Abstract
The ostrich (Struthio camelus, Linnaeus 1758) is the largest bird in the world. It is of great economic importance in Africa and is found across several countries. With developments in breeding systems, morphological studies that facilitate the application of the knowledge are necessary, considering the species has unique anatomical features. The objective of the present study was to describe the major tributaries of the hepatic vein in the species. Ten viscera of adult individuals of both sexes, which were injected with Neoprene latex through the hepatic vein, were used to visualize their tributaries. After the vascular repletion, the tissues were fixed and conserved in 10% formaldehyde aqueous solution. The hepatic carrier system was dissected and photo-documented. The left hepatic vein receives blood from the proventricle and gastric ventricle, while the right hepatic vein is responsible for the drainage of blood into the following organs: spleen, through the proventriculosplenic vein; pancreas, through the pancreaticoduodenal vein; jejunum, through the jejunum trunk; and the colon, which forms the cranial mesenteric vein.

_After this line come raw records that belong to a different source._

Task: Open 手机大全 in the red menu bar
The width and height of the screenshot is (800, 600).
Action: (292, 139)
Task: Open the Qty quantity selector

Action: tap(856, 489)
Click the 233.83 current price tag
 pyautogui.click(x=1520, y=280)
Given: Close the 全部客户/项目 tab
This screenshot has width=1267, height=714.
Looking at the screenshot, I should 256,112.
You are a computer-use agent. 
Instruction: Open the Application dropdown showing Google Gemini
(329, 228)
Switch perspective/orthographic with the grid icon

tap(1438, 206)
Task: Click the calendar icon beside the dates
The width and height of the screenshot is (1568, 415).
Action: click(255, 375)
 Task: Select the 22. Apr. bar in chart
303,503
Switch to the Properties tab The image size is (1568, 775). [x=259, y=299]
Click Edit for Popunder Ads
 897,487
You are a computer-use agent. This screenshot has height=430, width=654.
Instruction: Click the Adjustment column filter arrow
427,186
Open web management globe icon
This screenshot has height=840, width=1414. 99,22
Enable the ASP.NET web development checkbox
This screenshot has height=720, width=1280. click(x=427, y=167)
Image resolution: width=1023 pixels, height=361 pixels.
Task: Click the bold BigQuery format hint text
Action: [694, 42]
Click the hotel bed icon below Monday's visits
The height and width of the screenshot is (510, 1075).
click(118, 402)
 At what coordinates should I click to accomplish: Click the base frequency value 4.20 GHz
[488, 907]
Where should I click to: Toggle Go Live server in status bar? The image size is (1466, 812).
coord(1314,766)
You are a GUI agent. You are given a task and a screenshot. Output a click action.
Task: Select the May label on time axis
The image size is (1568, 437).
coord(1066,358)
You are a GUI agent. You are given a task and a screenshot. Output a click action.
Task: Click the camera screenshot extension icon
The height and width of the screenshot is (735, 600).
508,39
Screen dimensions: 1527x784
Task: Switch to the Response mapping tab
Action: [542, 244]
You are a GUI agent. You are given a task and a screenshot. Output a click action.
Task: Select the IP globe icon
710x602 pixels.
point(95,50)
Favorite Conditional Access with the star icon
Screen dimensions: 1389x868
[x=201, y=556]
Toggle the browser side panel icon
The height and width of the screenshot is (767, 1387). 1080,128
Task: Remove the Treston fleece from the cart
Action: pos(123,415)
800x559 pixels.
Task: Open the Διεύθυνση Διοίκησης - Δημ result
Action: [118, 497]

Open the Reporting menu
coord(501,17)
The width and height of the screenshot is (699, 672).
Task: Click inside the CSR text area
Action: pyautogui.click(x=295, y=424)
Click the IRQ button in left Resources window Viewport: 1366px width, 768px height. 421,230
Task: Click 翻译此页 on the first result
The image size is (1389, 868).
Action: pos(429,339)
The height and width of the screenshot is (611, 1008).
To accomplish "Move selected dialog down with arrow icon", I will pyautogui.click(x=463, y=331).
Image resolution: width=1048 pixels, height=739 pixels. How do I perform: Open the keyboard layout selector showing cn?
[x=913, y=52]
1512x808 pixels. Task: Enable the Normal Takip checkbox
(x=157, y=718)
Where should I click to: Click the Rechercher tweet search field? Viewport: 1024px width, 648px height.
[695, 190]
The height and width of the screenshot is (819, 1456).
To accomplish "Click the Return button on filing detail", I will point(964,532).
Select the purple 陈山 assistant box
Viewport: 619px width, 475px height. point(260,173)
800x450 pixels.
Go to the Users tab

Keywords: Hematous vein; Venous drainage; Struthio camelus
Resumo
O avestruz (Struthio camelus, Linnaeus 1758) é a maior ave do mundo, com uma importância comercial acentuada na África e expandindo-se para diversos países. Assim, com o desenvolvimento dos sistemas de criação, tornam-se necessários estudos morfológicos que subsidiem as áreas aplicadas, pois a espécie apresenta características anatômicas próprias. O objetivo deste estudo foi a descrição dos principais afluentes da veia porta-hepática nesta espécie. Para a realização do presente trabalho, foram utilizadas dez vísceras de animais adultos, de ambos os sexos, que foram injetados com Neoprene látex por meio da veia porta-hepática para evidenciar os seus afluentes. Após a repleção vascular, os animais foram fixados e conservados em solução aquosa de formaldeído a 10%. O sistema porta-hepático foi dissecado e fotodocumentado. Observou-se que a veia porta-hepática esquerda recebe sangue da região do proventrículo e ventrículo gástrico. A veia porta-hepática direita é a responsável pela drenagem do sangue nos seguintes órgãos: baço, por meio da veia proventriculoesplênica, pâncreas, pela veia pancreaticoduonais, jejuno, por meio do tronco jejunal, e o cólon, que forma a veia mesentérica cranial.
Palavras-chave: Veia porta-hepática; Drenagem venosa; Struthio camelus
Introduction
The ostrich (Struthio camelus, L. 1758) is considered an herbivore (1,2,3) with a gastrointestinal tract that is different from those of domestic birds(1). In addition, the absence of flight in ratites such as ostriches could have led to a distinction in their digestive tracts (4). Ostrich, rhea (Rhea americana) and emu (Dromaius novaehollandiae) have different gastrointestinal system anatomies. The ostrich has a well-developed, large, saccular caecum, and a long, partially sacular colon (5,6). The emu has a small colon, while in the emu, the caecum and colon are small (4,7,8).
The ostrich diet consists of a variety of succulent plants, grasses, and bushes (1,9), which allows a morphophysiological adaptation common in herbivorous and granivorous birds; a muscular gizzard full of sand to facilitate the reduction of the sizes of ingested particles (4,10,11).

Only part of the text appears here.